**Aim of the exercise**
Each line of the data below must be given again exactly as written.

============================================================

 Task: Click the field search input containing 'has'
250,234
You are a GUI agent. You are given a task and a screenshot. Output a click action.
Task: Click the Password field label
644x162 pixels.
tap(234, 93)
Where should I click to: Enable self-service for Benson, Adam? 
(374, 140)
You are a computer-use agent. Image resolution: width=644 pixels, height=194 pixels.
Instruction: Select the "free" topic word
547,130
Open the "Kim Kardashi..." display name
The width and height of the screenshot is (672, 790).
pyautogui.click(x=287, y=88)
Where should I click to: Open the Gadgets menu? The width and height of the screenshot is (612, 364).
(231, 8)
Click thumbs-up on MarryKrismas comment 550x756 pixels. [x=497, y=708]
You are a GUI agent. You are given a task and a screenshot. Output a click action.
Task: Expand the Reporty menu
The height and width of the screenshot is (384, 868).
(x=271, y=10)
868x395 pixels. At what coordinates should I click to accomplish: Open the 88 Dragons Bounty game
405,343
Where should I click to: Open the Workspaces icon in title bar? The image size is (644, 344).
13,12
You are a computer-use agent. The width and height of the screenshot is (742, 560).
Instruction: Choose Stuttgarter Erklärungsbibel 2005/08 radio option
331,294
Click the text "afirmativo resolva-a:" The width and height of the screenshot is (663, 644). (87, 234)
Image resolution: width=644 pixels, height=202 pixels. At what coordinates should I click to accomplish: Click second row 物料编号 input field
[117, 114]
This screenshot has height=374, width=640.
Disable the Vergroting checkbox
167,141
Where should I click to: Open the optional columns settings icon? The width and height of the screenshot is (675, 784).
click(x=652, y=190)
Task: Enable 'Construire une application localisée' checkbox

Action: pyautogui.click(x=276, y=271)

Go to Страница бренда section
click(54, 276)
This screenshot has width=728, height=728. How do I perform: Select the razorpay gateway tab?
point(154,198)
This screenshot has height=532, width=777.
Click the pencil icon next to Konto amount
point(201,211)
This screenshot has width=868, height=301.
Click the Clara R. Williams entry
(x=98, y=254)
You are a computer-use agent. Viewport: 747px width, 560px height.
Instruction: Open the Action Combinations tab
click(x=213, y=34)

============================================================

**Answer section**
 Task: Click the field search input containing 'has'
250,234
You are a GUI agent. You are given a task and a screenshot. Output a click action.
Task: Click the Password field label
644x162 pixels.
tap(234, 93)
Where should I click to: Enable self-service for Benson, Adam? 
(374, 140)
You are a computer-use agent. Image resolution: width=644 pixels, height=194 pixels.
Instruction: Select the "free" topic word
547,130
Open the "Kim Kardashi..." display name
The width and height of the screenshot is (672, 790).
pyautogui.click(x=287, y=88)
Where should I click to: Open the Gadgets menu? The width and height of the screenshot is (612, 364).
(231, 8)
Click thumbs-up on MarryKrismas comment 550x756 pixels. [x=497, y=708]
You are a GUI agent. You are given a task and a screenshot. Output a click action.
Task: Expand the Reporty menu
The height and width of the screenshot is (384, 868).
(x=271, y=10)
868x395 pixels. At what coordinates should I click to accomplish: Open the 88 Dragons Bounty game
405,343
Where should I click to: Open the Workspaces icon in title bar? The image size is (644, 344).
13,12
You are a computer-use agent. The width and height of the screenshot is (742, 560).
Instruction: Choose Stuttgarter Erklärungsbibel 2005/08 radio option
331,294
Click the text "afirmativo resolva-a:" The width and height of the screenshot is (663, 644). (87, 234)
Image resolution: width=644 pixels, height=202 pixels. At what coordinates should I click to accomplish: Click second row 物料编号 input field
[117, 114]
This screenshot has height=374, width=640.
Disable the Vergroting checkbox
167,141
Where should I click to: Open the optional columns settings icon? The width and height of the screenshot is (675, 784).
click(x=652, y=190)
Task: Enable 'Construire une application localisée' checkbox

Action: pyautogui.click(x=276, y=271)

Go to Страница бренда section
click(54, 276)
This screenshot has width=728, height=728. How do I perform: Select the razorpay gateway tab?
point(154,198)
This screenshot has height=532, width=777.
Click the pencil icon next to Konto amount
point(201,211)
This screenshot has width=868, height=301.
Click the Clara R. Williams entry
(x=98, y=254)
You are a computer-use agent. Viewport: 747px width, 560px height.
Instruction: Open the Action Combinations tab
click(x=213, y=34)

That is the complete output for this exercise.